• **REQUIREMENT**:
Copy out the listing below word for word, starting at the line containing "1024x479 pixels. Task: Decrease" and ending after the line containing "Looking at the screenshot, I should (x=572, y=38).".
— START OF INPUT FOR THIS TASK —
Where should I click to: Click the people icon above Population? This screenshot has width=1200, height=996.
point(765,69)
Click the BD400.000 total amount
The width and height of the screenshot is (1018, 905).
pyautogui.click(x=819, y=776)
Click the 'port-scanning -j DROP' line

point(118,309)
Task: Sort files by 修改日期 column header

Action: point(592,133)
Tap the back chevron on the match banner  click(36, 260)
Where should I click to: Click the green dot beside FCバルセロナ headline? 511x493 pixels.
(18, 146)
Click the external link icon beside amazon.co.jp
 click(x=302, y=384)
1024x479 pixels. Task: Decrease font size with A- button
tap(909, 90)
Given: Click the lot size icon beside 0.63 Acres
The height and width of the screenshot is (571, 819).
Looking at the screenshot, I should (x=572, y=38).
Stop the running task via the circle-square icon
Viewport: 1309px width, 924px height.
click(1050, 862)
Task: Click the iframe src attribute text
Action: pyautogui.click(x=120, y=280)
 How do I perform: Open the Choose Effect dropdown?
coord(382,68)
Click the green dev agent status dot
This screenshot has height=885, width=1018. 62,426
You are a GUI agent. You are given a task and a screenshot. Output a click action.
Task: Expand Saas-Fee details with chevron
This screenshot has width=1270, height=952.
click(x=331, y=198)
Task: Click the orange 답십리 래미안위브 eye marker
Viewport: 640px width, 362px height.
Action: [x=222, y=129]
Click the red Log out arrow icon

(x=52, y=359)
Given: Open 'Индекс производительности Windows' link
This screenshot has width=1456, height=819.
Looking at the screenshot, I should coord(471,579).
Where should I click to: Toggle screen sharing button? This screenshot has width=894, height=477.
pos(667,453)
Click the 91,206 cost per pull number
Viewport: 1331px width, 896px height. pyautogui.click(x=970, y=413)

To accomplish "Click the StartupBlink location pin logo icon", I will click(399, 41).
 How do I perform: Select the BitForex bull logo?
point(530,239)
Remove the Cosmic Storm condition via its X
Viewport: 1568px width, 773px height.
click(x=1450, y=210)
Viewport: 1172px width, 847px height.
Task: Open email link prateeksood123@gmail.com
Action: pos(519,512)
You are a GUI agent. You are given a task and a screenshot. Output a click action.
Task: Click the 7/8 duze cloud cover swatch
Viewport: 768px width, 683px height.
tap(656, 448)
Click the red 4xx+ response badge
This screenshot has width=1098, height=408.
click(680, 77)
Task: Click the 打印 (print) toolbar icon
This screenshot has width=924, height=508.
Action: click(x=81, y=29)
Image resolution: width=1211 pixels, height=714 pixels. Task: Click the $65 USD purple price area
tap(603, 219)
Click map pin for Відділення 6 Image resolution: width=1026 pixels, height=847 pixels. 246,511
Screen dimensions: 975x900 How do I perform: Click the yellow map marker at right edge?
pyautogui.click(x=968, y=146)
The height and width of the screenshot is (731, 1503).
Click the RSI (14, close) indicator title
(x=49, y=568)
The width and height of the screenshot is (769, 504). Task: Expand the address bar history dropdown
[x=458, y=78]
— END OF INPUT FOR THIS TASK —
• **CORRECT ANSWER**:
1024x479 pixels. Task: Decrease font size with A- button
tap(909, 90)
Given: Click the lot size icon beside 0.63 Acres
The height and width of the screenshot is (571, 819).
Looking at the screenshot, I should (x=572, y=38).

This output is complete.